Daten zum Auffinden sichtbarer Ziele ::
------------

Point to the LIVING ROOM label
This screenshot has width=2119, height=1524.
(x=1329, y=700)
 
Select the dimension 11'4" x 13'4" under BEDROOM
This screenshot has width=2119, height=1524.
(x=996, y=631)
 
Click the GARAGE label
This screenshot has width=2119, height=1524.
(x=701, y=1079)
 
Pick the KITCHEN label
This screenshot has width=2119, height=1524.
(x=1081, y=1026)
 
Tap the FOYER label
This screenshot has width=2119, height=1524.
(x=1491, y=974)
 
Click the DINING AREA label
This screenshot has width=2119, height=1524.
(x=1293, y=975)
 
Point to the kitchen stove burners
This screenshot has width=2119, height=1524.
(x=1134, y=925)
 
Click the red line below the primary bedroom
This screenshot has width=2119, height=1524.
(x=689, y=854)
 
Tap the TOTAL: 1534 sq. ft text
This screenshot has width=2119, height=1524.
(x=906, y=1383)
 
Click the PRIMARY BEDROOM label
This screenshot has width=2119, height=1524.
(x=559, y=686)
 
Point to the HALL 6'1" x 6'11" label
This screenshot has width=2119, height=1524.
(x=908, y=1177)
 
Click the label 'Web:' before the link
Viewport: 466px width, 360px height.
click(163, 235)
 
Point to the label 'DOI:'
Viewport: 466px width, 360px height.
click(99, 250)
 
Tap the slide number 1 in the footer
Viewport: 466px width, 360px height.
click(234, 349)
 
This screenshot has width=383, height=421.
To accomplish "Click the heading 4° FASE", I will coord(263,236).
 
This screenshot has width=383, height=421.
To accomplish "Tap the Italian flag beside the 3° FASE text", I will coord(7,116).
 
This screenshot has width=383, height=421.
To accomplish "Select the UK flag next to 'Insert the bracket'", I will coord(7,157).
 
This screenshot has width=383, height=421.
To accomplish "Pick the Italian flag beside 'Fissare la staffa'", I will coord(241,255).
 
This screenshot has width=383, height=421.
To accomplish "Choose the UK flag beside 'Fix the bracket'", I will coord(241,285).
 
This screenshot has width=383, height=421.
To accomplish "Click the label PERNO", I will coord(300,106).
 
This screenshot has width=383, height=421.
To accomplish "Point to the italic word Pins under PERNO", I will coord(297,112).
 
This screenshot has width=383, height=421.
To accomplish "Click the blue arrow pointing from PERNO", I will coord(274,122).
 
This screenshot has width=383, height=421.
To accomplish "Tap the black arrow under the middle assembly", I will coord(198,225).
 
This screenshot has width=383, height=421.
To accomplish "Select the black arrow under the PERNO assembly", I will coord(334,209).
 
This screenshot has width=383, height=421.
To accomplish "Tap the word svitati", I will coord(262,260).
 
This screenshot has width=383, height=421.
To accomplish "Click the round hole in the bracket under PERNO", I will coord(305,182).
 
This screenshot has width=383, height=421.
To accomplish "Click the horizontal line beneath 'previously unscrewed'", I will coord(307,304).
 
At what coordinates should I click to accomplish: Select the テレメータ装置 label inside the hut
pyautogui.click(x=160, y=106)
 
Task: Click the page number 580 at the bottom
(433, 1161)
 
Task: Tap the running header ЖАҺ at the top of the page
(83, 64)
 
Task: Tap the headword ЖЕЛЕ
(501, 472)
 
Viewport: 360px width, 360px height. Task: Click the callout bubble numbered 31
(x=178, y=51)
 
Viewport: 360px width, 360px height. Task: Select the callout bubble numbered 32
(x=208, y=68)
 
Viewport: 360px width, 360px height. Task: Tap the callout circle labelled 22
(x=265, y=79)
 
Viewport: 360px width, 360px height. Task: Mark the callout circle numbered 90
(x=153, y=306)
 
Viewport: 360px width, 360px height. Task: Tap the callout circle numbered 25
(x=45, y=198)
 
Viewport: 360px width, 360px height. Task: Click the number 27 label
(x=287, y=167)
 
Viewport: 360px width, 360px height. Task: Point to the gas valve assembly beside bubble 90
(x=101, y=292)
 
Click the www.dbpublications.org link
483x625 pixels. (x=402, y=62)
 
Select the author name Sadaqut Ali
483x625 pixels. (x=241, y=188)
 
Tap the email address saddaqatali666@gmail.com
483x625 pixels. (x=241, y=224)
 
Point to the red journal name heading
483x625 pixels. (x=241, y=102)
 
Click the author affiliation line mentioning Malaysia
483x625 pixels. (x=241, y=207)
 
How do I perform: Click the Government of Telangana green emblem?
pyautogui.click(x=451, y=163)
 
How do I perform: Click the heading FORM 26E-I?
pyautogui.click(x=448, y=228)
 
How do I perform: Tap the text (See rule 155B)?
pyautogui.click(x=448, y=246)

------------

ARBEITSAUFTRAG :: Ändere in den Einträgen von der Zeile mit „Click the PRIMARY BEDROOM label“ bis einschließlich der Zeile mit „click(234, 349)“ jedes „label“ in „caption“. Gib nur diese Zeilen aus, sonst unverändert.

ERWARTETE AUSGABE ::
Click the PRIMARY BEDROOM caption
This screenshot has width=2119, height=1524.
(x=559, y=686)
 
Point to the HALL 6'1" x 6'11" caption
This screenshot has width=2119, height=1524.
(x=908, y=1177)
 
Click the caption 'Web:' before the link
Viewport: 466px width, 360px height.
click(163, 235)
 
Point to the caption 'DOI:'
Viewport: 466px width, 360px height.
click(99, 250)
 
Tap the slide number 1 in the footer
Viewport: 466px width, 360px height.
click(234, 349)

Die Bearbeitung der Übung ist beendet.